Let us examine that answer. First, it does not answer the question. Second, it does not answer the question. Third, it does not answer the question. But Sir Teddy - an honest man who speaks the truth - answered the question himself. 

“Those materials were not produced by Iraq, but provided and sold by western powers. It is abundantly clear that the US Department of Commerce approved every single thing that went from the United States to Iraq. It was not a question of secret firms doing nasty things; this was approved by Government.”

The British Government in its Biological Weapons Green Paper last year, in a section headed “UK Policy,” confirmed the Biological and Toxin Weapons Convention to be a “principal international and legally binding instrument” and said that “those at every level responsible for any breach of international law will be held personally accountable.’ But who is accountable to whom, and when?

It is clear from the US Senate’s Riegle report that Article III of the Biological and Toxin Weapons Convention has been breached by the United States. Under Article VI of that Convention, Britain, having knowledge of the breach, should formally report the matter to the United Nations Security Council. Not only is this obvious moral responsibility, but it corresponds directly with UK policy.

However, on Tuesday of this week two further documents have been received by this writer, which seem to indicate that it is the intention of the British Government to do absolutely nothing about the matter.

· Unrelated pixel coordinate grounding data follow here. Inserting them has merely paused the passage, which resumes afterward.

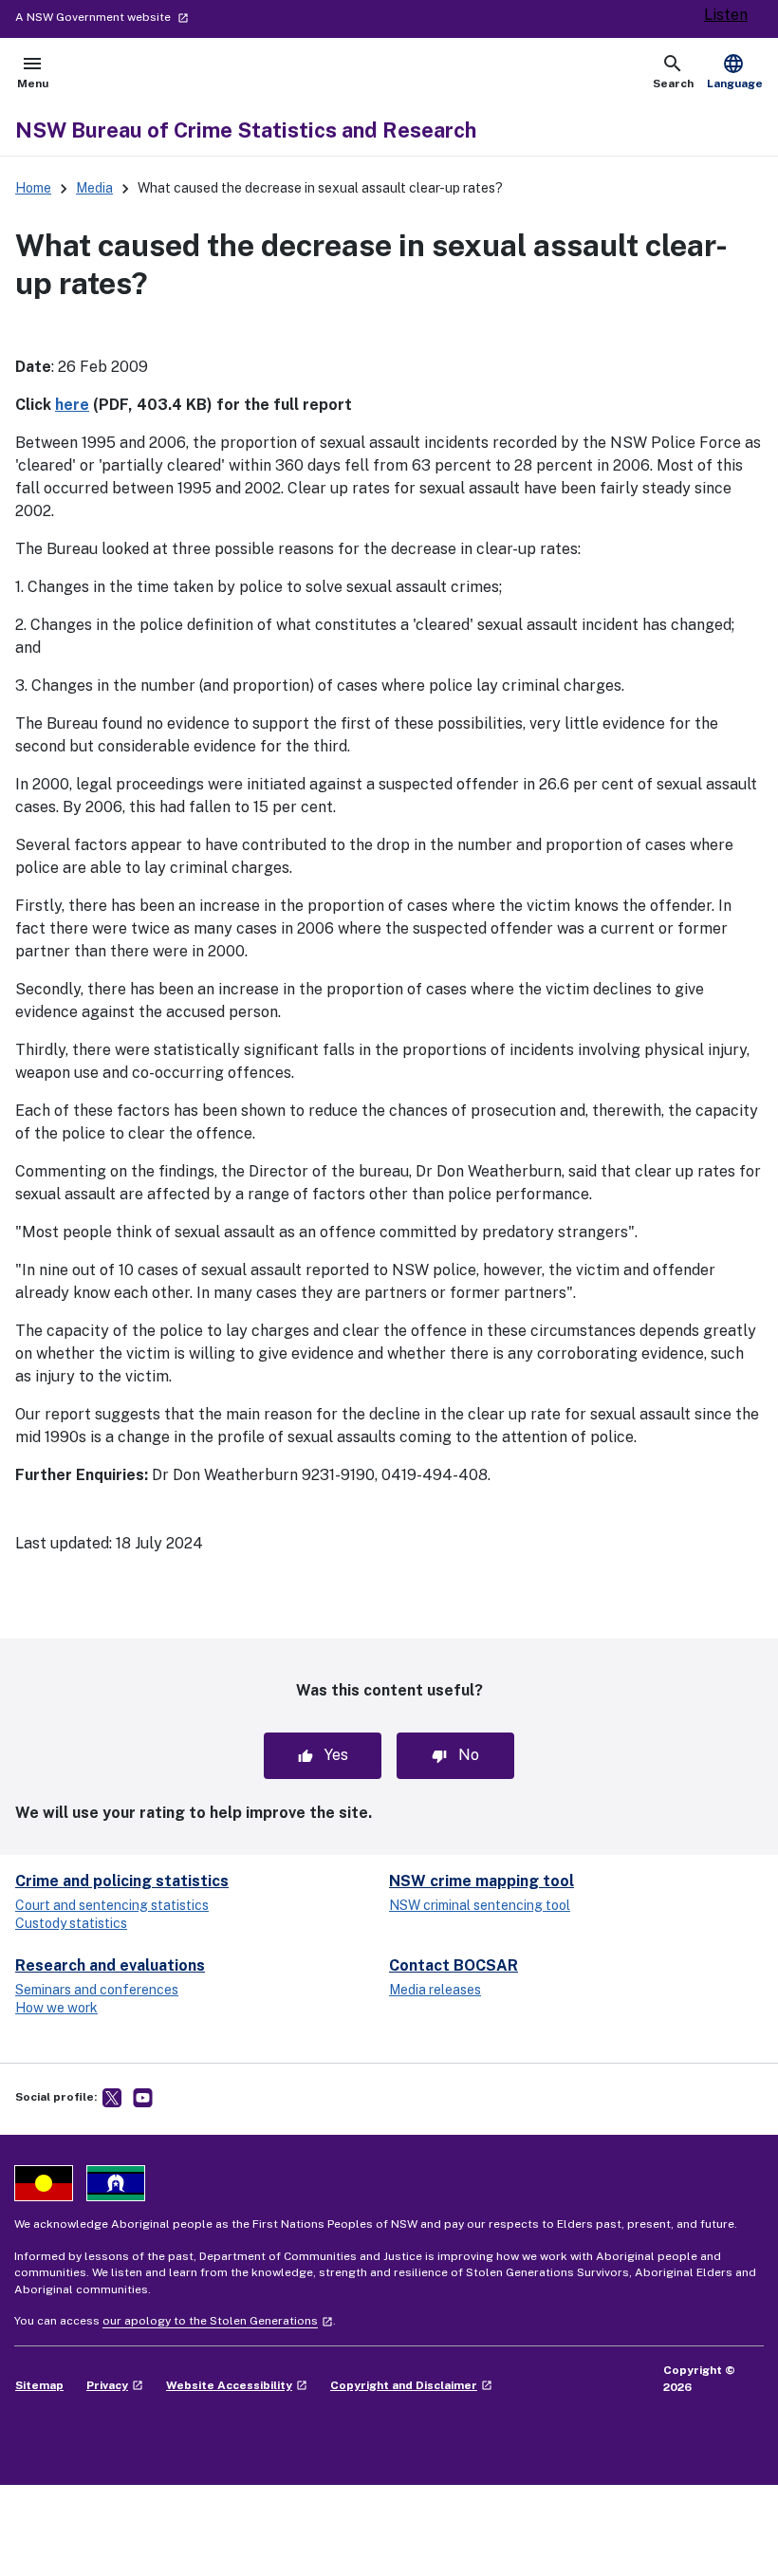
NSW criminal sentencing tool (479, 1905)
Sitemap (39, 2385)
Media (94, 187)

The first is a public document, which may appropriately be termed a weapon of mass disinformation, as its cover explains that it is now being sent by the Foreign and Commonwealth Office in answer to many thousands of letters. Forwarded by the Iraq Policy Unit, it is chock-full of messages intended to jolly us all into believing that everything is quite alright. Buried within it is the following bland statement, which in one short sentence swiftly sweeps away any doubts we may ever have about US complicity in the supply of weapons of mass destruction to Iraq, saying simply, “The US is fully compliant with its international obligations on WMD.”

The second document, forwarded to this writer by an honest MP, is an internal House of Commons Library paper, fresh from the desk of the International Affairs and Defence Section. This may well carry the British Government’s final word on the subject, as it points out that under the terms of the Biological and Toxin Weapons Convention the Government “may” lodge a complaint with the Security Council but is under no “obligation” to do so.

So, there we have it; this is the state of play as you read this article; the crime has been committed, the evidence is there, Government policy is to act, but it may not do so.